The struggle between moderates and more ideologically driven members provides part of the dynamism that helps parties evolve over time and maintain their central role in the state's political system. Whatever the criticisms leveled at them, political parties provide a critical mechanism for citizens of varying interests and means to associate with others, to pool their resources and to attempt to influence institutions at all levels of government. Throughout the history of the Lone Star State, diverse interests (and coalitions of interests) have used political parties as vehicles for participating in politics and influencing government.
The pattern of successive party systems in Texas closely resembles that seen in other states of the old Confederacy, except with a healthy dollop of uniquely Texas flavoring. A Democratic Party long ruled by moderates and conservatives succeeded in stunting what seemed like the natural growth of a successful Republican Party until the 1990s. Since then, various forces have contributed to the growth of the Republicans, and eventually, to a remixing of the core membership of each party.
Most recently, the state has seen the development of a dominant Republican Party that doesn't (yet) hold quite the stranglehold the Democrats enjoyed through most of the twentieth century. The Republican Party has certainly benefited from the defection of former Democrats, the influx of Republicans and independents from out of state, and organizational difficulties in the Democratic Party. As a result, Republican officeholders dominate state government, and Democrats find themselves reduced, for the present, to the status of an embattled minority party seeking to reestablish themselves among their voting and financial constituencies.

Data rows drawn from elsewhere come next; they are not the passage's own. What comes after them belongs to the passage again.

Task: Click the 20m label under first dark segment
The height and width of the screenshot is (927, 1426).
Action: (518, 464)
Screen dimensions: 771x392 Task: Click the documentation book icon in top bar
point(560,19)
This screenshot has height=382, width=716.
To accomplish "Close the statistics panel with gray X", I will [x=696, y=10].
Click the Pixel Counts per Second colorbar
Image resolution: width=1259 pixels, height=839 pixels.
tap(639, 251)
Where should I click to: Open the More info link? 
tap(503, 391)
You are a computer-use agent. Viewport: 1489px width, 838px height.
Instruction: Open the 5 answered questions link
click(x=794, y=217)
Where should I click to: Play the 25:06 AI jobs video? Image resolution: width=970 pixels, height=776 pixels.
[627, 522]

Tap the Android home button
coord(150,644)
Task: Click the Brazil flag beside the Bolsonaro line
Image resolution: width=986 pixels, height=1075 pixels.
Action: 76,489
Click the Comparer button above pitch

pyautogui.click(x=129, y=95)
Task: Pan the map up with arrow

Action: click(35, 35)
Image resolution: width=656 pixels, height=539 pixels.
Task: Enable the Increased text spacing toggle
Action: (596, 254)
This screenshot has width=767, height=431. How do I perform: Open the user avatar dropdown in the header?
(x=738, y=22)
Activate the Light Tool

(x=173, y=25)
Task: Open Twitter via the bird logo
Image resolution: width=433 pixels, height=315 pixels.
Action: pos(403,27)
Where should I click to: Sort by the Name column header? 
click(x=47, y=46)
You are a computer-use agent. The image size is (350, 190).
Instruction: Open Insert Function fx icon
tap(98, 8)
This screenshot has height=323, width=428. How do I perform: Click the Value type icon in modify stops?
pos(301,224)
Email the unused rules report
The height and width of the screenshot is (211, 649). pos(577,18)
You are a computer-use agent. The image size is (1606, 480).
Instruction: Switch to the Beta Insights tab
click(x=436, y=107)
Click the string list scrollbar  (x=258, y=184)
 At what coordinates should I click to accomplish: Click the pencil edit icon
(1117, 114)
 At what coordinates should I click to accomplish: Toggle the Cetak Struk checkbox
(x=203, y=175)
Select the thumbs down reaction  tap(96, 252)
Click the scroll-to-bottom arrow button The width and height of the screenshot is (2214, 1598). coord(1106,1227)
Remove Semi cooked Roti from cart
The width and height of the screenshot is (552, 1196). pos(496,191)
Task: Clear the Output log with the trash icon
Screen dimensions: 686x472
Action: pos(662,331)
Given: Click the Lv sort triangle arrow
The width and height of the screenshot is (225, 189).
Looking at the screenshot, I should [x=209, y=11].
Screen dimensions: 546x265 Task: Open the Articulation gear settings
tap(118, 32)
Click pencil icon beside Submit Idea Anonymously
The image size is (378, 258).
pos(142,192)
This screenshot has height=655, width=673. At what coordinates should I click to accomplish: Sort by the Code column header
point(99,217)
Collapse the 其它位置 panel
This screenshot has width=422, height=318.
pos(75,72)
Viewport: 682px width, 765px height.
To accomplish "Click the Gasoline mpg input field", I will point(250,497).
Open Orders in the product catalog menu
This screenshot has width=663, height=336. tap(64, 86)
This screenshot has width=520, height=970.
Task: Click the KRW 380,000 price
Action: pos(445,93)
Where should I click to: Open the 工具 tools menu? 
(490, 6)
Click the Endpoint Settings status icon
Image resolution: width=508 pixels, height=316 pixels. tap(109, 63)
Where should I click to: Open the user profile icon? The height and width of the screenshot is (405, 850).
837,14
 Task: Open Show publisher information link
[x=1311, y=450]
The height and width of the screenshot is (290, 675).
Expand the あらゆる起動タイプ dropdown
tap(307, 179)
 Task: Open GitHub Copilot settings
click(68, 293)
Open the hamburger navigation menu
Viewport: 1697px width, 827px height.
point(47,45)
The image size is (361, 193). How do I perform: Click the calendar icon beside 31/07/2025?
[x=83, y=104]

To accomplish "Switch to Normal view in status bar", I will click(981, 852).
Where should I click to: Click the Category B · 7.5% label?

Is this newfound Republican dominance just the beginning of a new durable party system, or are we in a state of transition in which the terms of political competition are still in flux? If it is a new party system, just how durable will it be? At the moment, it seems that Republican dominance of state government will continue for a number of years; however, the pace of social and economic change in the state has accelerated considerably from the time when moderate and conservative Democrats could count on a stable base of support. Consequently, Republican dominance is unlikely to have the lifespan of the century-long Democratic hegemony.